Сороковой день - страница 8
Нет, он не стоял на коленях перед творчеством. Это присуще художнику с завышенной самооценкой своего места в искусстве. Он стоял на коленях перед человеком – добрым человеком, и всё хотел увидеть силу влияния доброго человека на жизнь, всё хотел найти ту связь, что существует между ними. В глубине души он всё же боялся людей. Боялся цинизма и жестокости. Но всякий раз преодолевал свой страх… Помню, как он вернулся с Соловков с раздавленной душой. В Северодвинске Андрей задумался, как изменить жизнь: бороться за справедливость или стать фотохудожником? И вот он, инженер «Звёздочки», решил, что станет фотохудожником, чтобы творить настолько честно, насколько это в его силах. Он дал подписку о неразглашении военных секретов и вскоре уволился с завода.
Если что было не так, то за совестливой жизнью Гуськов мог и в другие края наладиться да там и осесть. Вместо почетного паломничества по маршруту из Петербурга в Москву, который раньше предпочитал Радищев, а ныне – честолюбивые чиновники, ему пришлось держаться захолустных городков и поселков, этих лимфатических узелков на карте большой страны, а такое путешествие куда более плодотворно для её понимания… И он понял, что у нас грех никогда не сделается правдой жизни.
Он лишь однажды ошибся.
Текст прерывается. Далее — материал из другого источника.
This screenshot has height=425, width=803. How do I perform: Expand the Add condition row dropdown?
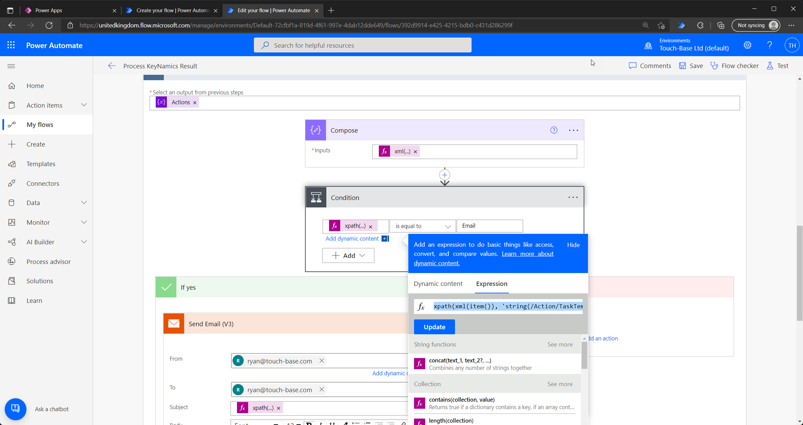point(348,256)
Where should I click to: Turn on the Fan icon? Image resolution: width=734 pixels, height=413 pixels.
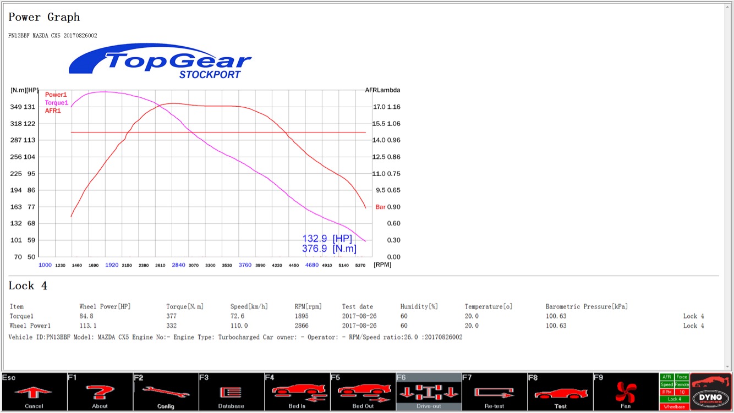click(626, 392)
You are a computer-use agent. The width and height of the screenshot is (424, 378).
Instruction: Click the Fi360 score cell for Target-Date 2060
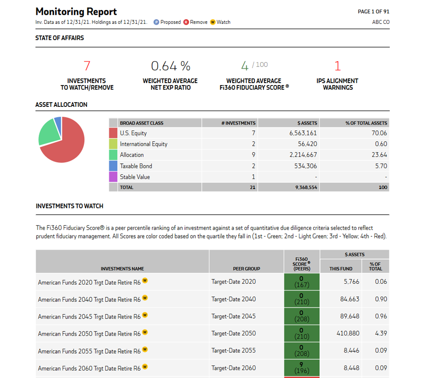[x=302, y=368]
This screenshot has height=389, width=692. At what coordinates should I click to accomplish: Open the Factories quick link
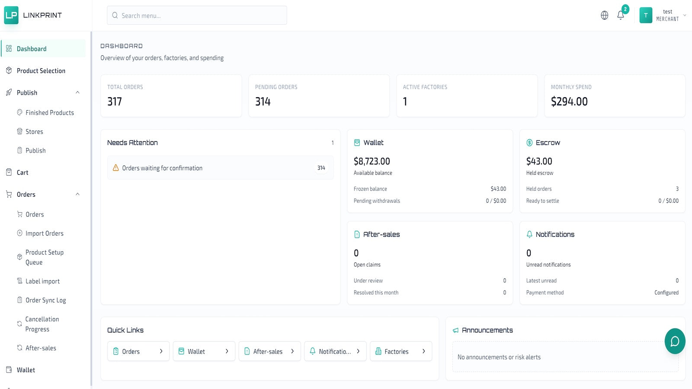[x=401, y=351]
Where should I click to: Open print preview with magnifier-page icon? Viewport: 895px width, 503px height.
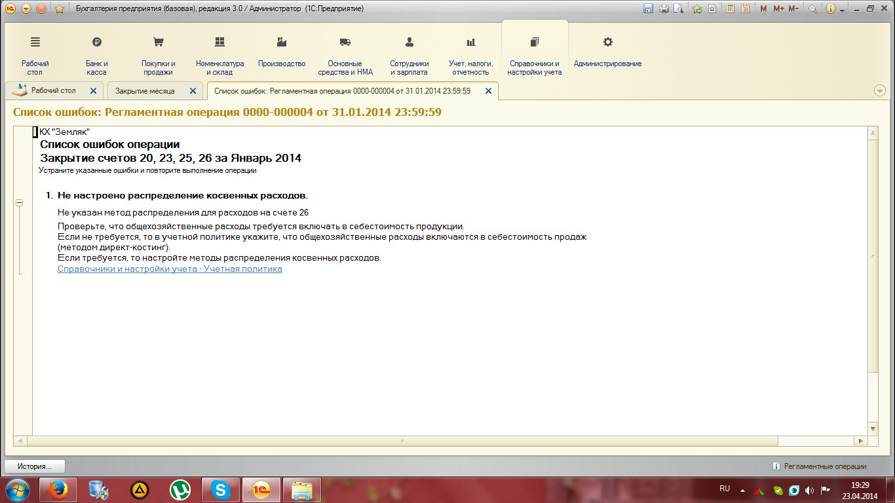point(679,9)
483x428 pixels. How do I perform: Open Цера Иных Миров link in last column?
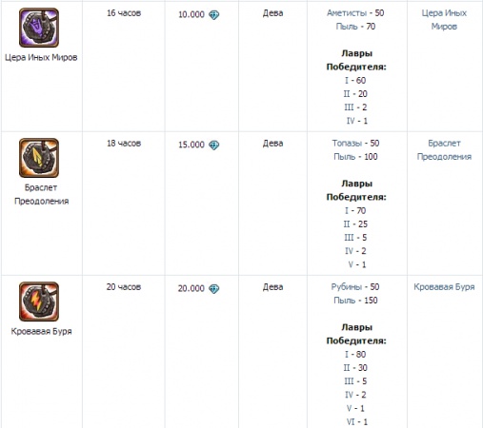click(x=444, y=20)
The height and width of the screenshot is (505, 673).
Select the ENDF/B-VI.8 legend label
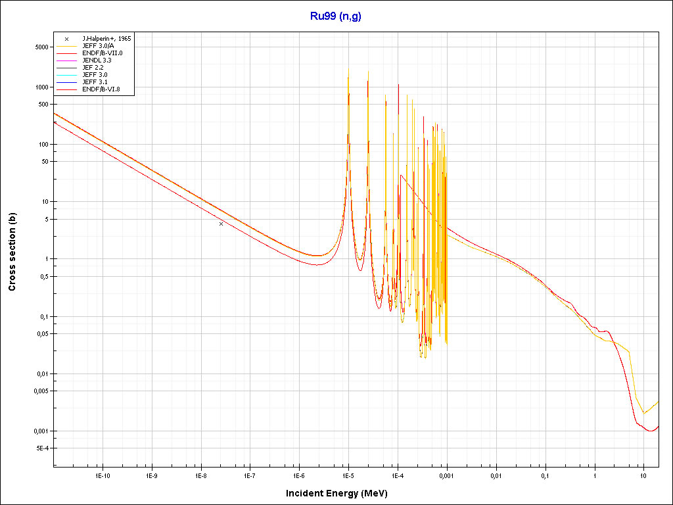[101, 89]
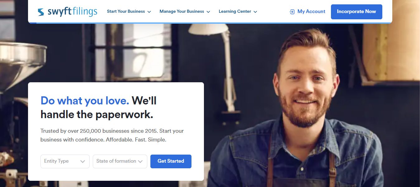
Task: Expand the chevron beside Learning Center
Action: 255,12
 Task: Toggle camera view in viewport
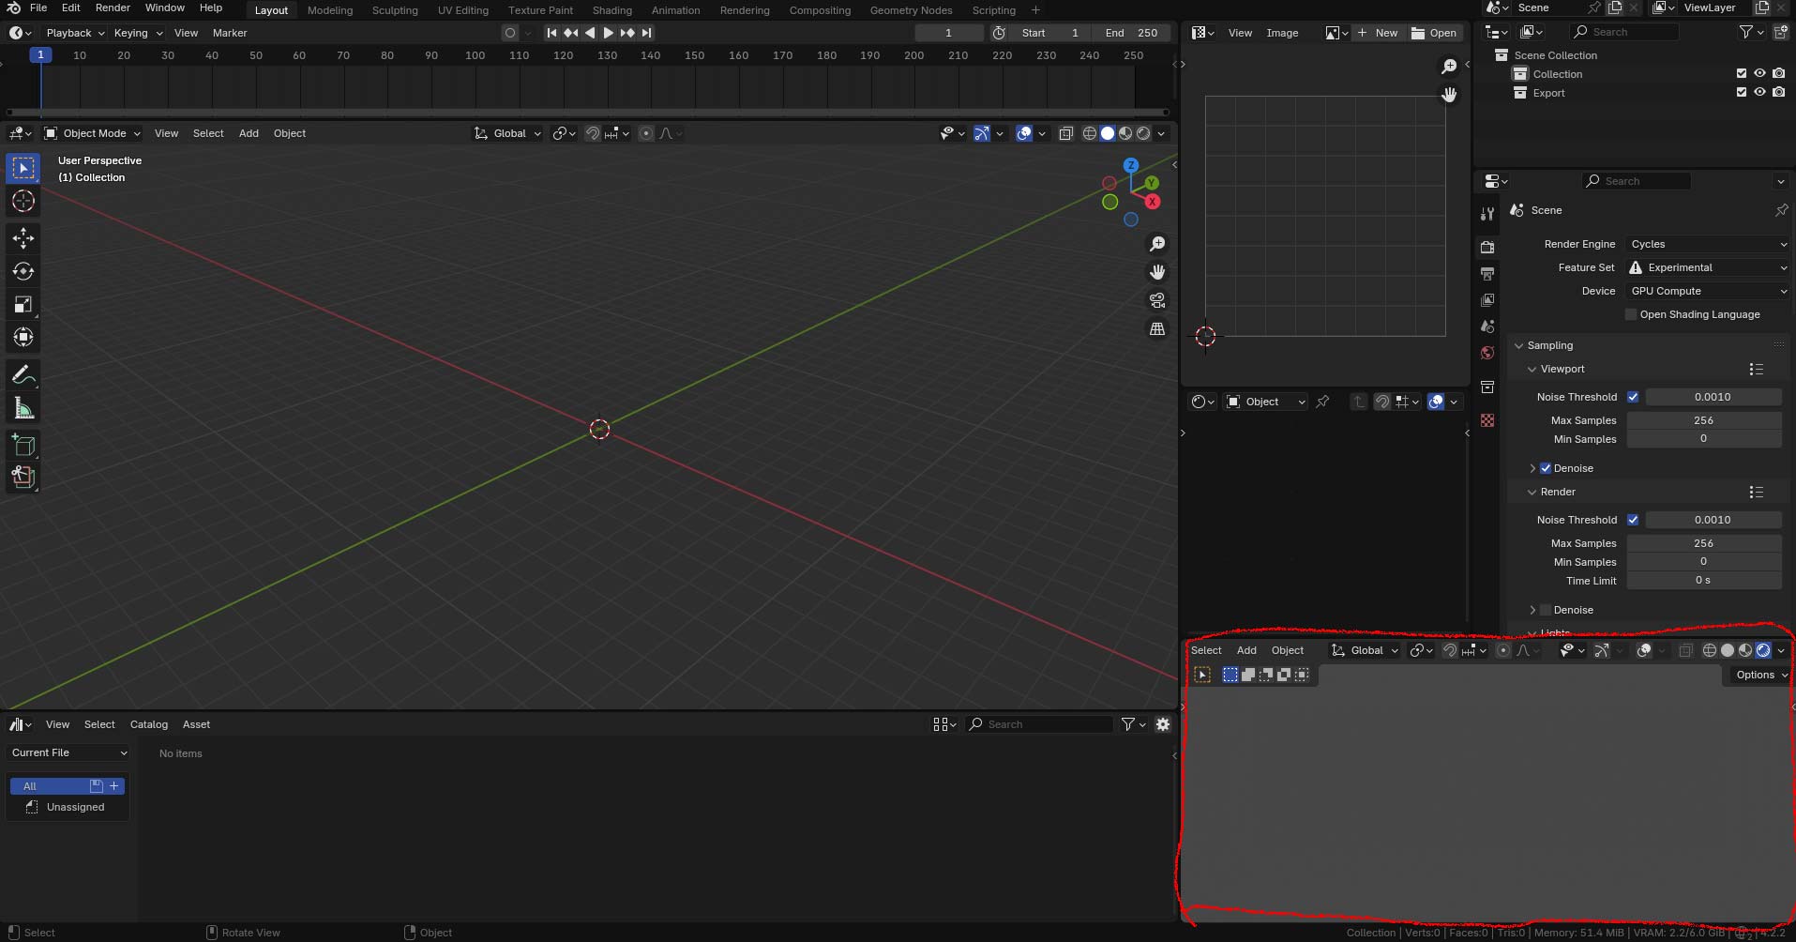click(x=1157, y=300)
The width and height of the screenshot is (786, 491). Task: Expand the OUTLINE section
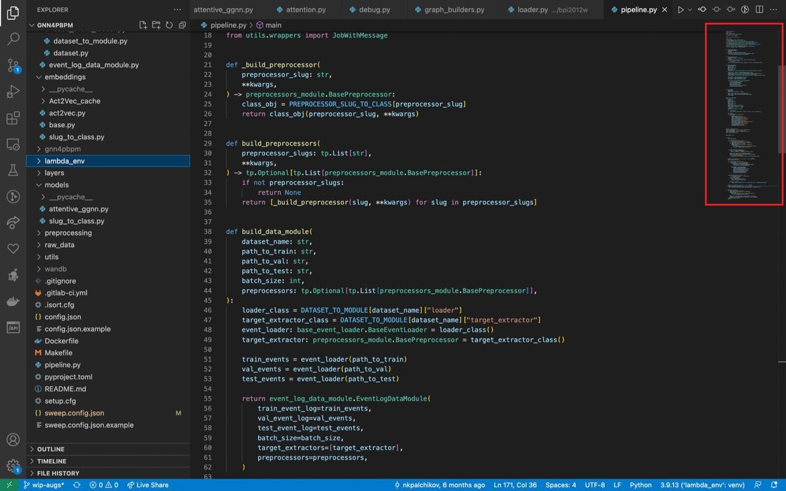[x=108, y=449]
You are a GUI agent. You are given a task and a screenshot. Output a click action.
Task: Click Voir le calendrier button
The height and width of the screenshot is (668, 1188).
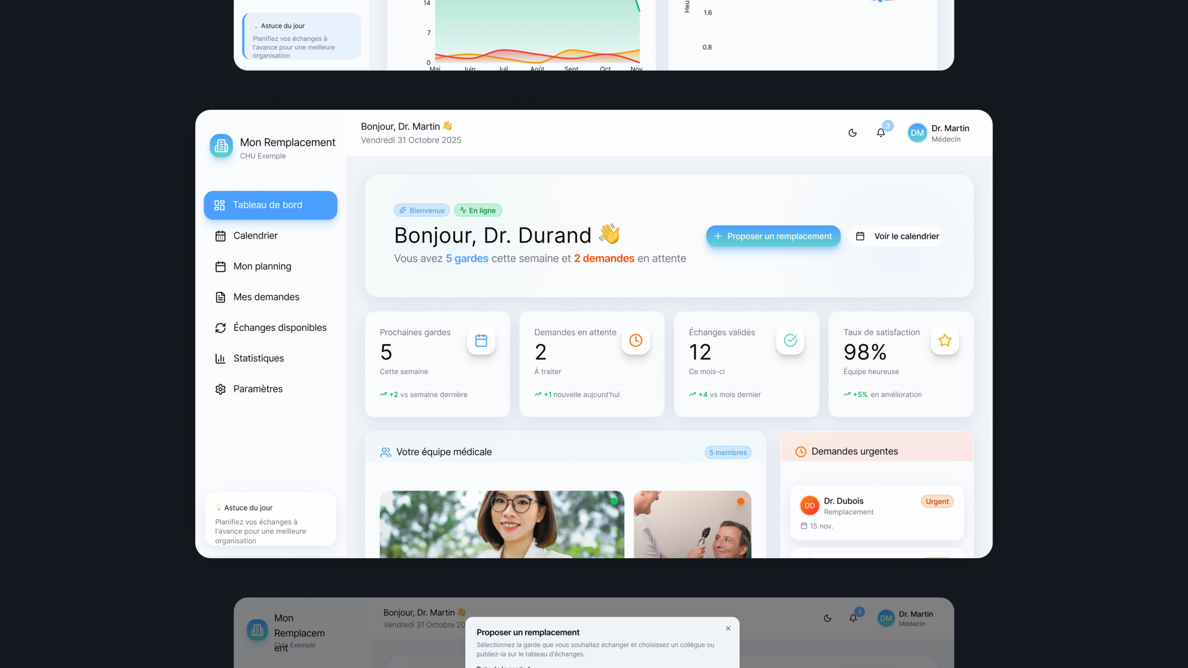coord(897,236)
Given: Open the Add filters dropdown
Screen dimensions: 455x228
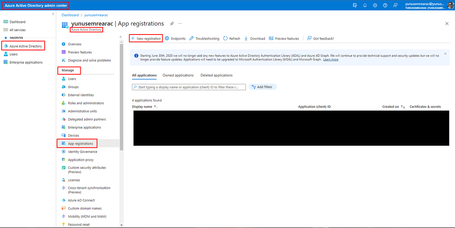Looking at the screenshot, I should point(262,86).
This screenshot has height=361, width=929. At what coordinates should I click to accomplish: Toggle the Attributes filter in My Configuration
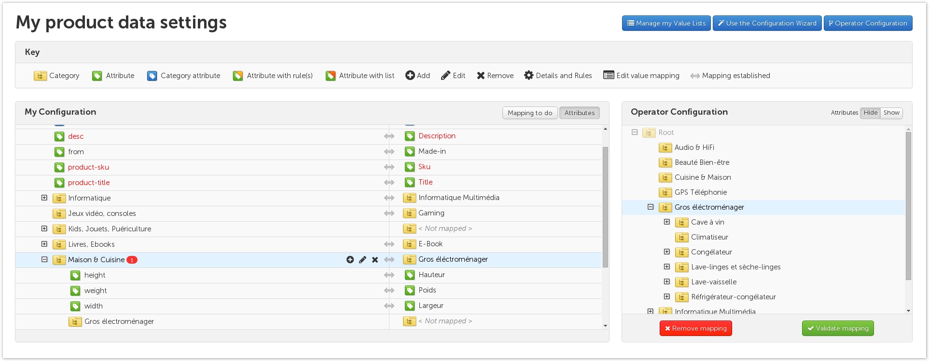579,113
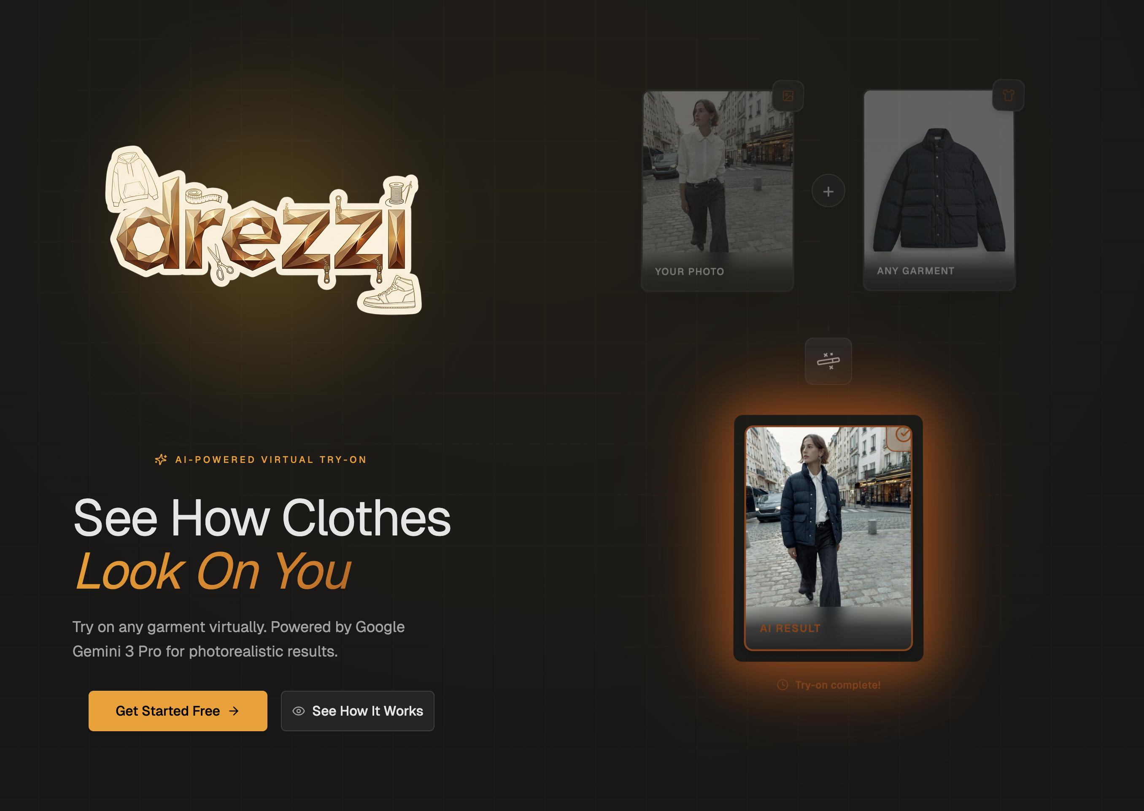Image resolution: width=1144 pixels, height=811 pixels.
Task: Select the Your Photo thumbnail
Action: (x=717, y=190)
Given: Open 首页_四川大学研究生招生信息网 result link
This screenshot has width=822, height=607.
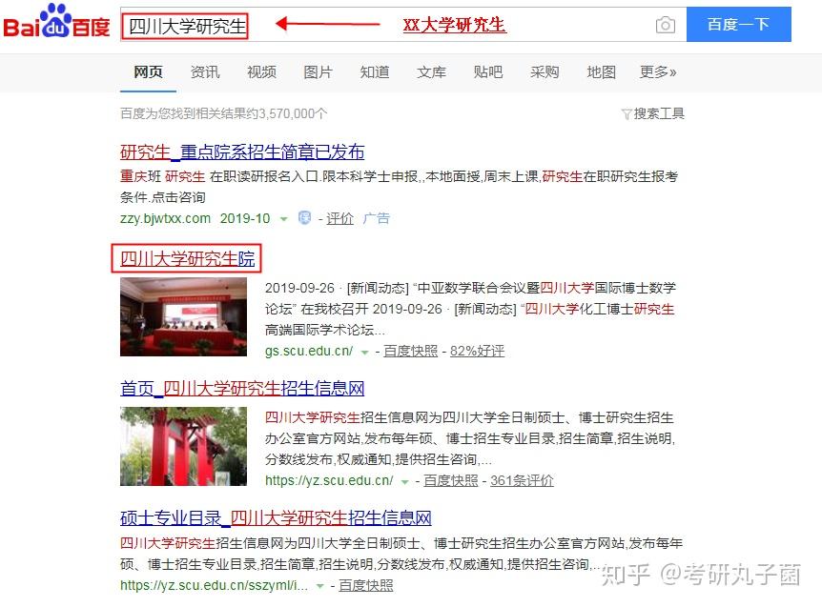Looking at the screenshot, I should pyautogui.click(x=242, y=388).
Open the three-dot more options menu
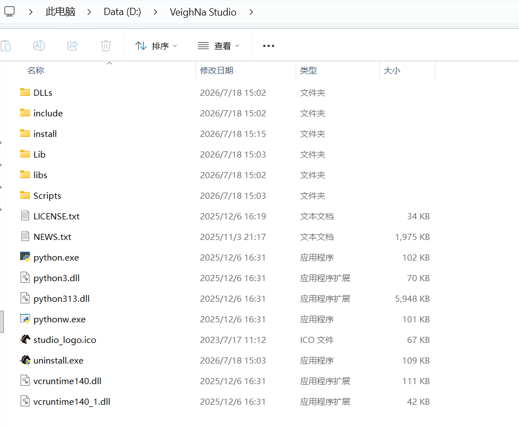519x427 pixels. coord(268,46)
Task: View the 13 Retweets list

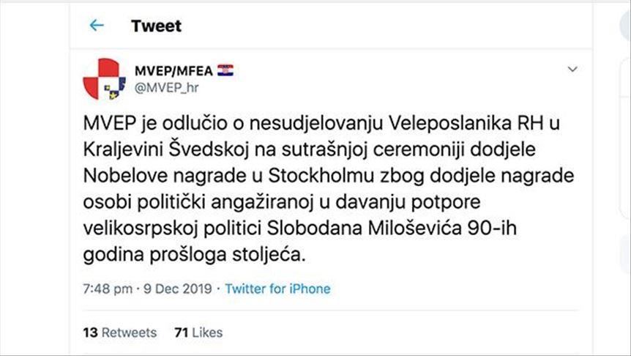Action: coord(120,333)
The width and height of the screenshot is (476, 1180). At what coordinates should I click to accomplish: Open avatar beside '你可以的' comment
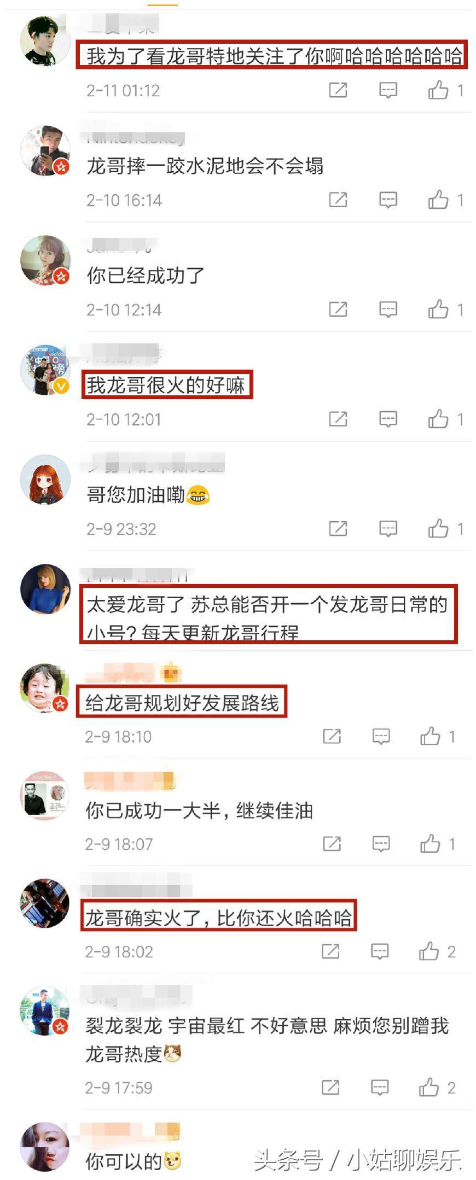[x=45, y=1147]
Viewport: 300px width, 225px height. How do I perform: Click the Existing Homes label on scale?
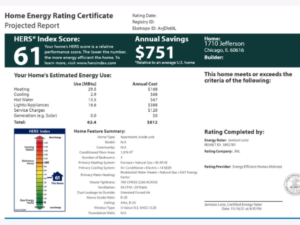coord(29,148)
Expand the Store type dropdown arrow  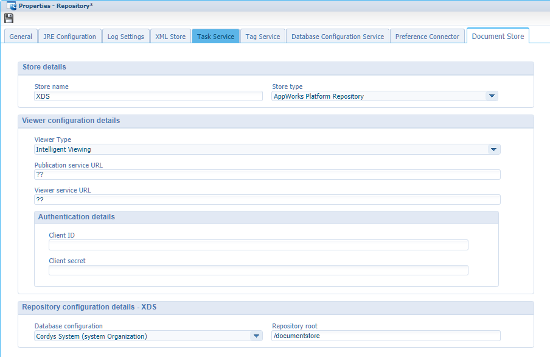491,96
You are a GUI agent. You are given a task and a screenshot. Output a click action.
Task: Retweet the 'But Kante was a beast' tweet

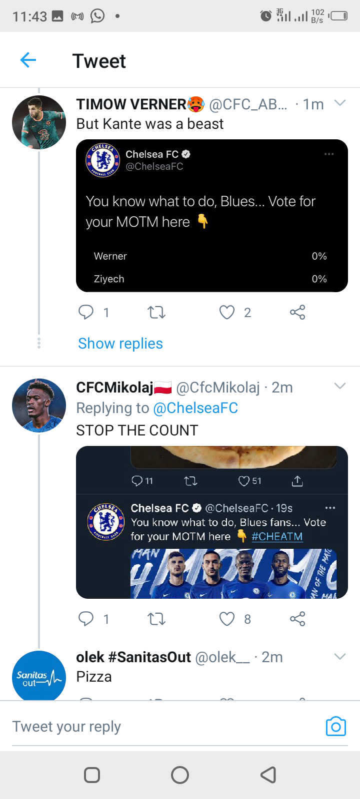pyautogui.click(x=157, y=313)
Оттолкнул детей и остался в гордом одиночестве да в незапятнанных одеждах. Однако если бы всё-таки впустил детей в храм свой – да, был бы шум и кавардак. Но зато там были бы и сами дети. Я не пережила утраты семейных крепей. Мимолетное чувство чуждости между мною и мужем переросло в ненависть. Андрей же вообразил, что он полный владыка своей судьбы. Это безумие, соблазнительное и глубокое, потому что дало простор всем страстям человека, позволило ему быть волком и считать себя агнецом… Так семейная жизнь наша, отгорев, оставила после себя лишь пепел и обугленные палочки.
II
Гуськов не знал никакой надежной защиты от смерти и несчастья. Он часто повторял заговор-сглаз, который услыхал ещё в Северодвинске от одного старого помора и которым в древние времена якобы пользовались жёны, чтобы скорее сжить со свету нелюбимых мужей. Звучал этот «душегубец» примерно так: «Ешь, муж, нож, ты гложи ножны… А и сохни с боку, боли с хребту, со всего животу». Повторял Гуськов это всегда с усмешкой. Нельзя сказать, что он боялся смерти: помню, как он смотрел ей в лицо, когда она уже вошла в его комнату. Узнали это дети на сороковой день. Они слушали меня и смотрели на его фотографию.
Андрей Николаевич рано облысел. Лишь затылок плотно облегали курчавые волосы. Они образовывали вокруг головы подобие тёмного нимба. Глаза у него были цвета воды, которую хочется пить и которой нельзя напиться. Таким его запомнили дети. Вот только с фотографии глядел совсем другой человек. Видно было, что всю жизнь он брёл по выбитой степи, палимый солнцем, отчего в его облике появилась какая-то суровость, плохо вязавшаяся с природной мягкостью. Он был худой – стал как тень. Он превратился в спичку, готовую воспламениться в любую минуту.
Андрей признался однажды, что у него есть двойник. Он изводил его. «Жить, я жить хочу, – говорил двойник, – какое мне дело до того, что хочешь ты». Но только этот деспот и спасал Гуськова. Страсти толкали в людскую грязь, но двойник хватал и вытаскивал из неё. Не так легко перевоспитаться. Однако он сделал это, он одолел свою легковесность. Андрей работал всё больше, стал аскетичнее в словах и жестах. Он старался, как говорил, умертвить в себе ветхого человека. Двойник увеличивал влияние.